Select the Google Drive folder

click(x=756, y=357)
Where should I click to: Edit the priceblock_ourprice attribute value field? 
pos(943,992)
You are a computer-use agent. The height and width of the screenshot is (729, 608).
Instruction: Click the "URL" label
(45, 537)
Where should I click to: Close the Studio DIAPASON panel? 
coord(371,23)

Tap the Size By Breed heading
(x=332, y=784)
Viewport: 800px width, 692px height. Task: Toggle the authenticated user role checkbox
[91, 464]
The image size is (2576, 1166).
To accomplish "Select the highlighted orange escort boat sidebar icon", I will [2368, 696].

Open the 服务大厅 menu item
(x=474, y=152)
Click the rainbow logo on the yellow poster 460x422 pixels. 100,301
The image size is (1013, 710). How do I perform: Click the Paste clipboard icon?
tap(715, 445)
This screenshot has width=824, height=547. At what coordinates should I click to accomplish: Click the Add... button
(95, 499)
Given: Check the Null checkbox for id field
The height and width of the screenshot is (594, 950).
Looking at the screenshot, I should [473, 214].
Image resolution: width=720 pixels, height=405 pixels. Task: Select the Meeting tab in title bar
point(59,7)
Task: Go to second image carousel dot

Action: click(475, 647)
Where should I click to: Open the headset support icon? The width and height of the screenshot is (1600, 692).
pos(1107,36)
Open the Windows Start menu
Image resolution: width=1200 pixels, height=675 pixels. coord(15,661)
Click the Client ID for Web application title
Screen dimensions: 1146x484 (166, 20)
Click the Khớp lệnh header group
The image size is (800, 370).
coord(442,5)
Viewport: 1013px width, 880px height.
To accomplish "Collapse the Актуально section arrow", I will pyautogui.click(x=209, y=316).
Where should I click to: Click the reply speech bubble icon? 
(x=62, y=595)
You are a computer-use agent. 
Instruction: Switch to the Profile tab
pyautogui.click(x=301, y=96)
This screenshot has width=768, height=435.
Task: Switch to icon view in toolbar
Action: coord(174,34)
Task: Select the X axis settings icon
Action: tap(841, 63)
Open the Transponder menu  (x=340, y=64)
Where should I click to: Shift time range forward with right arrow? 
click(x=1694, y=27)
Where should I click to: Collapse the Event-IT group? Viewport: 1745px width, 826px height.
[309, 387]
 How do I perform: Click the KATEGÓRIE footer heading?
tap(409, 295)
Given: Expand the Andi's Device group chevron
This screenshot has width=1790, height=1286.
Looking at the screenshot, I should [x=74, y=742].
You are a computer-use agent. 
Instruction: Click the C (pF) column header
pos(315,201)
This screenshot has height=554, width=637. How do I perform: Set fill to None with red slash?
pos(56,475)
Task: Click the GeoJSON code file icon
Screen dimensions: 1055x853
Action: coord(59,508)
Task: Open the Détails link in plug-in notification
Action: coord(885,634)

- - -

#### Action item:
Reprint the listing above. Keep every line exactly as it is.

#### Answer space:
Select the Google Drive folder

click(x=756, y=357)
Where should I click to: Edit the priceblock_ourprice attribute value field? 
pos(943,992)
You are a computer-use agent. The height and width of the screenshot is (729, 608).
Instruction: Click the "URL" label
(45, 537)
Where should I click to: Close the Studio DIAPASON panel? 
coord(371,23)

Tap the Size By Breed heading
(x=332, y=784)
Viewport: 800px width, 692px height. Task: Toggle the authenticated user role checkbox
[91, 464]
The image size is (2576, 1166).
To accomplish "Select the highlighted orange escort boat sidebar icon", I will [2368, 696].

Open the 服务大厅 menu item
(x=474, y=152)
Click the rainbow logo on the yellow poster 460x422 pixels. 100,301
The image size is (1013, 710). How do I perform: Click the Paste clipboard icon?
tap(715, 445)
This screenshot has width=824, height=547. At what coordinates should I click to accomplish: Click the Add... button
(95, 499)
Given: Check the Null checkbox for id field
The height and width of the screenshot is (594, 950).
Looking at the screenshot, I should [473, 214].
Image resolution: width=720 pixels, height=405 pixels. Task: Select the Meeting tab in title bar
point(59,7)
Task: Go to second image carousel dot

Action: click(475, 647)
Where should I click to: Open the headset support icon? The width and height of the screenshot is (1600, 692).
pos(1107,36)
Open the Windows Start menu
Image resolution: width=1200 pixels, height=675 pixels. coord(15,661)
Click the Client ID for Web application title
Screen dimensions: 1146x484 (166, 20)
Click the Khớp lệnh header group
The image size is (800, 370).
coord(442,5)
Viewport: 1013px width, 880px height.
To accomplish "Collapse the Актуально section arrow", I will pyautogui.click(x=209, y=316).
Where should I click to: Click the reply speech bubble icon? 
(x=62, y=595)
You are a computer-use agent. 
Instruction: Switch to the Profile tab
pyautogui.click(x=301, y=96)
This screenshot has width=768, height=435.
Task: Switch to icon view in toolbar
Action: coord(174,34)
Task: Select the X axis settings icon
Action: tap(841, 63)
Open the Transponder menu  (x=340, y=64)
Where should I click to: Shift time range forward with right arrow? 
click(x=1694, y=27)
Where should I click to: Collapse the Event-IT group? Viewport: 1745px width, 826px height.
[309, 387]
 How do I perform: Click the KATEGÓRIE footer heading?
tap(409, 295)
Given: Expand the Andi's Device group chevron
This screenshot has width=1790, height=1286.
Looking at the screenshot, I should [x=74, y=742].
You are a computer-use agent. 
Instruction: Click the C (pF) column header
pos(315,201)
This screenshot has height=554, width=637. How do I perform: Set fill to None with red slash?
pos(56,475)
Task: Click the GeoJSON code file icon
Screen dimensions: 1055x853
Action: coord(59,508)
Task: Open the Détails link in plug-in notification
Action: coord(885,634)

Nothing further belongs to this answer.